Jay Jacobs, E.J. Pipkin and other members of the Eastern Shore delegation want action on the Conowingo Dam sediment problem. They expressed their disappointment at Friday's Shore delegation meeting with state officials.Justified or not, Eastern Shore and other MD legislators have fastened onto the problem of Conowingo dam as a way out of or at least ameliorating the costs of the "Bay Diet". If a significant bite out of the total amount of pollution coming into the bay can be removed and sequestered by Conowingo, then their communities (particularly the agricultural communities on the Eastern Shore) will have to chip in less. Unfortunately, the movement is in the opposite direction; Conowingo is becoming a less efficient sediment trap every year, and so a greater share of the TMDL will have to be achieved by cutting ag, septic and sewage, and storm water run off.
“There's been a lot of studies, a lot of meeting, but not a lot of action,” Sen. Pipkin said to Maryland Secretary of the Environment Robert Summers and Frank Dawson, assistant secretary for the Department of Natural Resources.

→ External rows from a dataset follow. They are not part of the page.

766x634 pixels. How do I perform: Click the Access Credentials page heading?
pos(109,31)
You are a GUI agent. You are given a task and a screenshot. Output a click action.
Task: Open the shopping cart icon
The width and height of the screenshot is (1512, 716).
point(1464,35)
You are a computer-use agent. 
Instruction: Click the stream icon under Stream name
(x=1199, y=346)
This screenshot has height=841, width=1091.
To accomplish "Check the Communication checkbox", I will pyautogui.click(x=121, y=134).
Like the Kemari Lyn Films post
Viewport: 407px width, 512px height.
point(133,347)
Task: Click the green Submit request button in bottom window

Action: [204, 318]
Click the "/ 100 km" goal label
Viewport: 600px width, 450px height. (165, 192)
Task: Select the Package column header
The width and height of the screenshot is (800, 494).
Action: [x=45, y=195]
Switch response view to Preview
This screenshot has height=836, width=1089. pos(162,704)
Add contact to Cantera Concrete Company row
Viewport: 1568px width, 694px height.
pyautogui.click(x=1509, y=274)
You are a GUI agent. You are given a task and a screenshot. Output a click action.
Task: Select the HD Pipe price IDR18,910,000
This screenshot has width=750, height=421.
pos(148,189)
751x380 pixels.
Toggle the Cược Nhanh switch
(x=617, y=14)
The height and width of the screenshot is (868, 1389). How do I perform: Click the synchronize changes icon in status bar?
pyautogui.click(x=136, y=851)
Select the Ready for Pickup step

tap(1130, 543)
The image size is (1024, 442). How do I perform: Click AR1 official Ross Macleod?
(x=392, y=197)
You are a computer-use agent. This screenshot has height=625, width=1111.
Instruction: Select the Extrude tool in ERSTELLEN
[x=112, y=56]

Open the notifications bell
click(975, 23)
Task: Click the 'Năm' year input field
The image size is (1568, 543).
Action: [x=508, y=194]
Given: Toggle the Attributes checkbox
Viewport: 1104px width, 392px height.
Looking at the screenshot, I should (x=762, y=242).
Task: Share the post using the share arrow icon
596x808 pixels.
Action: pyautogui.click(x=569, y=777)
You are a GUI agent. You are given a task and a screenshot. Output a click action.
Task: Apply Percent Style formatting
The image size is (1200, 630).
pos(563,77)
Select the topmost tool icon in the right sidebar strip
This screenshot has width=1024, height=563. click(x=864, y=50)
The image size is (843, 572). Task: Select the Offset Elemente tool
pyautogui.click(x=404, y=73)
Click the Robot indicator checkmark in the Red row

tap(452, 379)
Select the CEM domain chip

During his exchange with Pipkin, R-36-Upper Shore, Summers said scientists have been aware of sediment buildup behind it since at least 1972, when Hurricane Agnes hit the Susquehanna Valley and sent a record amount of sediment into the Chesapeake Bay. Every time the dam's floodgates open during a storm, sediment stirred up behind the dam by scouring flows into the bay. It adds onto whatever silt and debris is carried downstream by floodwaters above the dam.
Ultimately, a solution to the Conowingo problem may not be achieved; EPA has the unofficial position that dams are thing of the past and so a new dam, or even a restoration of the old pool behind the Conowingo Dam seems unlikely.